*What you should do:* Update the listing below by changing every occurrence of "Where should I click to" to "Where do I click to" and leaving everything else the same.

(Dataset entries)
+---+

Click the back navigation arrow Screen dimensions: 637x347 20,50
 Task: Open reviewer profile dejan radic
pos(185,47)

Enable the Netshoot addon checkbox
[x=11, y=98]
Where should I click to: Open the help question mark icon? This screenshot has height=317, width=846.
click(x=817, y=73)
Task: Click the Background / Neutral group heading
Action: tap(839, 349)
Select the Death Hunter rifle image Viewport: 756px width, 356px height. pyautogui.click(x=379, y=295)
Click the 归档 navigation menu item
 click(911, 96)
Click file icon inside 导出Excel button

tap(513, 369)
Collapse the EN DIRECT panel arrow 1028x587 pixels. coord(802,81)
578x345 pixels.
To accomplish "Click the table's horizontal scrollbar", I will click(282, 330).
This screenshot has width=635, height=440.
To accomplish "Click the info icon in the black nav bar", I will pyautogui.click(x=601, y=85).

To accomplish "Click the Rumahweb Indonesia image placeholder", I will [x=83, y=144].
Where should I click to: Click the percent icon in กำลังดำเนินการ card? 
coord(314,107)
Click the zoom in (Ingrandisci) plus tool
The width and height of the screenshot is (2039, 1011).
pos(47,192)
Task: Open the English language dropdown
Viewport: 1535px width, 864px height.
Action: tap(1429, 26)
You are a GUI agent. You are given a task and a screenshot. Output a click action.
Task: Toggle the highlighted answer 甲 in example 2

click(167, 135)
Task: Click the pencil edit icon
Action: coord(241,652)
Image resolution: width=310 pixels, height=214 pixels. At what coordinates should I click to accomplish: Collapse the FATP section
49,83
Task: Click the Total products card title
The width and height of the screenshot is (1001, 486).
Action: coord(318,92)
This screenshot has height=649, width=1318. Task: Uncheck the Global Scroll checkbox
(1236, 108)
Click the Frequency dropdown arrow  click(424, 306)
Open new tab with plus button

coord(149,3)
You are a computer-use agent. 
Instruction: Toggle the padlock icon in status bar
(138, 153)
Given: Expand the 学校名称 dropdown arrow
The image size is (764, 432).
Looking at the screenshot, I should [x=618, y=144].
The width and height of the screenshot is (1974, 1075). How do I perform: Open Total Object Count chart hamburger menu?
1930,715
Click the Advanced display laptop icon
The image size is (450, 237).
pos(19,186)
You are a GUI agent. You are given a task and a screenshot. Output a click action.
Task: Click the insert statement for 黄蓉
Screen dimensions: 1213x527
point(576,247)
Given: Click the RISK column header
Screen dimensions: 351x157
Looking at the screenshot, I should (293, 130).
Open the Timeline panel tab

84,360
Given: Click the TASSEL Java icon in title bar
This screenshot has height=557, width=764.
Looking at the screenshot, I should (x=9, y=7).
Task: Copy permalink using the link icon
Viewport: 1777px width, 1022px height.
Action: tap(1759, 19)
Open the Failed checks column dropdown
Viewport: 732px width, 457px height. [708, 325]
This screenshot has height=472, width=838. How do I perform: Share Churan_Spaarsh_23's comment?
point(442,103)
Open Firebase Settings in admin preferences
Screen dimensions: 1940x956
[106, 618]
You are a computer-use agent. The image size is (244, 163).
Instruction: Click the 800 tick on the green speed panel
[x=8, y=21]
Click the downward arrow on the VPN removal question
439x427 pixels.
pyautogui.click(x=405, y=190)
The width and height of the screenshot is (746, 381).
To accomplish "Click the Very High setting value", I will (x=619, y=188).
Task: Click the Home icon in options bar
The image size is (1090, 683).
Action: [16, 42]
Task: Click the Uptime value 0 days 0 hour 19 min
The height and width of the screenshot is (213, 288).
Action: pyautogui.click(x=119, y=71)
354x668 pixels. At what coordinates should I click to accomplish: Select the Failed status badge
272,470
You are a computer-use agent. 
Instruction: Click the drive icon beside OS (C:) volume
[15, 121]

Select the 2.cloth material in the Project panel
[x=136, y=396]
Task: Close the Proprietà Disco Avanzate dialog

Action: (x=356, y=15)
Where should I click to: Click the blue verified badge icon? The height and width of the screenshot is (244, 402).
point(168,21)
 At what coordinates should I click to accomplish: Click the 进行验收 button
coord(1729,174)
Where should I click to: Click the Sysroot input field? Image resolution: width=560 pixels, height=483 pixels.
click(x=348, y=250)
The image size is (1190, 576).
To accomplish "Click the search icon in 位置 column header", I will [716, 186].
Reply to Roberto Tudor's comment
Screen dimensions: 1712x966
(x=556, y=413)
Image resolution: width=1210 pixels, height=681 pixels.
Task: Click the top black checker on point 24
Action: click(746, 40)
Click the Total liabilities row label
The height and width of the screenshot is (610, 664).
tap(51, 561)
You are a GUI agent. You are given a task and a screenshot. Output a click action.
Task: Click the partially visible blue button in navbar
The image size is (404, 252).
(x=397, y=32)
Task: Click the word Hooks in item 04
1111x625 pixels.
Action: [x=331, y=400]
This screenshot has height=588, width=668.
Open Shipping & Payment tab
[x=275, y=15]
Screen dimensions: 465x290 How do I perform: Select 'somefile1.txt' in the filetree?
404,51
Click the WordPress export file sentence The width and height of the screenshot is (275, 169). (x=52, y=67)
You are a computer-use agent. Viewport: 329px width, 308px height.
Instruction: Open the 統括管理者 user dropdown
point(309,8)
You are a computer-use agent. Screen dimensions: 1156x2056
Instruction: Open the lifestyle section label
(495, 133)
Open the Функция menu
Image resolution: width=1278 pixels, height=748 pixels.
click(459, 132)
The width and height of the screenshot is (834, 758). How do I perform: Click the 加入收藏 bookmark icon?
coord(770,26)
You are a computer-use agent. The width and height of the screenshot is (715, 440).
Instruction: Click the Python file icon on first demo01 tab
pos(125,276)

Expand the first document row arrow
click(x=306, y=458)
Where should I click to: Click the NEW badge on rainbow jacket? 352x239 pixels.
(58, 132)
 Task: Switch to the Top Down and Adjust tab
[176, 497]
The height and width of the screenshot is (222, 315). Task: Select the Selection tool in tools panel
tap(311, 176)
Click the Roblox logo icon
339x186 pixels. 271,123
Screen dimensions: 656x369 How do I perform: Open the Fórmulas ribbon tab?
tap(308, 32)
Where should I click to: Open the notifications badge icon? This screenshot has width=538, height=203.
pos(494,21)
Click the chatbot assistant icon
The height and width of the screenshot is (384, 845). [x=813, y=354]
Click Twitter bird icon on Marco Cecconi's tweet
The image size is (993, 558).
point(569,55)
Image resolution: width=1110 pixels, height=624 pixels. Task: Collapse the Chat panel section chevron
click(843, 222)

+---+

*Solution to the exercise:*
Click the back navigation arrow Screen dimensions: 637x347 20,50
 Task: Open reviewer profile dejan radic
pos(185,47)

Enable the Netshoot addon checkbox
[x=11, y=98]
Where do I click to: Open the help question mark icon? This screenshot has height=317, width=846.
click(x=817, y=73)
Task: Click the Background / Neutral group heading
Action: tap(839, 349)
Select the Death Hunter rifle image Viewport: 756px width, 356px height. pyautogui.click(x=379, y=295)
Click the 归档 navigation menu item
 click(911, 96)
Click file icon inside 导出Excel button

tap(513, 369)
Collapse the EN DIRECT panel arrow 1028x587 pixels. coord(802,81)
578x345 pixels.
To accomplish "Click the table's horizontal scrollbar", I will click(282, 330).
This screenshot has width=635, height=440.
To accomplish "Click the info icon in the black nav bar", I will pyautogui.click(x=601, y=85).

To accomplish "Click the Rumahweb Indonesia image placeholder", I will [x=83, y=144].
Where do I click to: Click the percent icon in กำลังดำเนินการ card? 
coord(314,107)
Click the zoom in (Ingrandisci) plus tool
The width and height of the screenshot is (2039, 1011).
pos(47,192)
Task: Open the English language dropdown
Viewport: 1535px width, 864px height.
Action: tap(1429, 26)
You are a GUI agent. You are given a task and a screenshot. Output a click action.
Task: Toggle the highlighted answer 甲 in example 2

click(167, 135)
Task: Click the pencil edit icon
Action: coord(241,652)
Image resolution: width=310 pixels, height=214 pixels. At what coordinates should I click to accomplish: Collapse the FATP section
49,83
Task: Click the Total products card title
The width and height of the screenshot is (1001, 486).
Action: coord(318,92)
This screenshot has height=649, width=1318. Task: Uncheck the Global Scroll checkbox
(1236, 108)
Click the Frequency dropdown arrow  click(424, 306)
Open new tab with plus button

coord(149,3)
You are a computer-use agent. 
Instruction: Toggle the padlock icon in status bar
(138, 153)
Given: Expand the 学校名称 dropdown arrow
The image size is (764, 432).
Looking at the screenshot, I should [x=618, y=144].
The width and height of the screenshot is (1974, 1075). How do I perform: Open Total Object Count chart hamburger menu?
1930,715
Click the Advanced display laptop icon
The image size is (450, 237).
pos(19,186)
You are a GUI agent. You are given a task and a screenshot. Output a click action.
Task: Click the insert statement for 黄蓉
Screen dimensions: 1213x527
point(576,247)
Given: Click the RISK column header
Screen dimensions: 351x157
Looking at the screenshot, I should (293, 130).
Open the Timeline panel tab

84,360
Given: Click the TASSEL Java icon in title bar
This screenshot has height=557, width=764.
Looking at the screenshot, I should (x=9, y=7).
Task: Copy permalink using the link icon
Viewport: 1777px width, 1022px height.
Action: tap(1759, 19)
Open the Failed checks column dropdown
Viewport: 732px width, 457px height. [708, 325]
This screenshot has height=472, width=838. How do I perform: Share Churan_Spaarsh_23's comment?
point(442,103)
Open Firebase Settings in admin preferences
Screen dimensions: 1940x956
[106, 618]
You are a computer-use agent. The image size is (244, 163).
Instruction: Click the 800 tick on the green speed panel
[x=8, y=21]
Click the downward arrow on the VPN removal question
439x427 pixels.
pyautogui.click(x=405, y=190)
The width and height of the screenshot is (746, 381).
To accomplish "Click the Very High setting value", I will (x=619, y=188).
Task: Click the Home icon in options bar
The image size is (1090, 683).
Action: [16, 42]
Task: Click the Uptime value 0 days 0 hour 19 min
The height and width of the screenshot is (213, 288).
Action: pyautogui.click(x=119, y=71)
354x668 pixels. At what coordinates should I click to accomplish: Select the Failed status badge
272,470
You are a computer-use agent. 
Instruction: Click the drive icon beside OS (C:) volume
[15, 121]

Select the 2.cloth material in the Project panel
[x=136, y=396]
Task: Close the Proprietà Disco Avanzate dialog

Action: (x=356, y=15)
Where do I click to: Click the blue verified badge icon? The height and width of the screenshot is (244, 402).
point(168,21)
 At what coordinates should I click to accomplish: Click the 进行验收 button
coord(1729,174)
Where do I click to: Click the Sysroot input field? Image resolution: width=560 pixels, height=483 pixels.
click(x=348, y=250)
The image size is (1190, 576).
To accomplish "Click the search icon in 位置 column header", I will [716, 186].
Reply to Roberto Tudor's comment
Screen dimensions: 1712x966
(x=556, y=413)
Image resolution: width=1210 pixels, height=681 pixels.
Task: Click the top black checker on point 24
Action: click(746, 40)
Click the Total liabilities row label
The height and width of the screenshot is (610, 664).
tap(51, 561)
You are a GUI agent. You are given a task and a screenshot. Output a click action.
Task: Click the partially visible blue button in navbar
The image size is (404, 252).
(x=397, y=32)
Task: Click the word Hooks in item 04
1111x625 pixels.
Action: [x=331, y=400]
This screenshot has height=588, width=668.
Open Shipping & Payment tab
[x=275, y=15]
Screen dimensions: 465x290 How do I perform: Select 'somefile1.txt' in the filetree?
404,51
Click the WordPress export file sentence The width and height of the screenshot is (275, 169). (x=52, y=67)
You are a computer-use agent. Viewport: 329px width, 308px height.
Instruction: Open the 統括管理者 user dropdown
point(309,8)
You are a computer-use agent. Screen dimensions: 1156x2056
Instruction: Open the lifestyle section label
(495, 133)
Open the Функция menu
Image resolution: width=1278 pixels, height=748 pixels.
click(459, 132)
The width and height of the screenshot is (834, 758). How do I perform: Click the 加入收藏 bookmark icon?
coord(770,26)
You are a computer-use agent. The width and height of the screenshot is (715, 440).
Instruction: Click the Python file icon on first demo01 tab
pos(125,276)

Expand the first document row arrow
click(x=306, y=458)
Where do I click to: Click the NEW badge on rainbow jacket? 352x239 pixels.
(58, 132)
 Task: Switch to the Top Down and Adjust tab
[176, 497]
The height and width of the screenshot is (222, 315). Task: Select the Selection tool in tools panel
tap(311, 176)
Click the Roblox logo icon
339x186 pixels. 271,123
Screen dimensions: 656x369 How do I perform: Open the Fórmulas ribbon tab?
tap(308, 32)
Where do I click to: Open the notifications badge icon? This screenshot has width=538, height=203.
pos(494,21)
Click the chatbot assistant icon
The height and width of the screenshot is (384, 845). [x=813, y=354]
Click Twitter bird icon on Marco Cecconi's tweet
The image size is (993, 558).
point(569,55)
Image resolution: width=1110 pixels, height=624 pixels. Task: Collapse the Chat panel section chevron
click(843, 222)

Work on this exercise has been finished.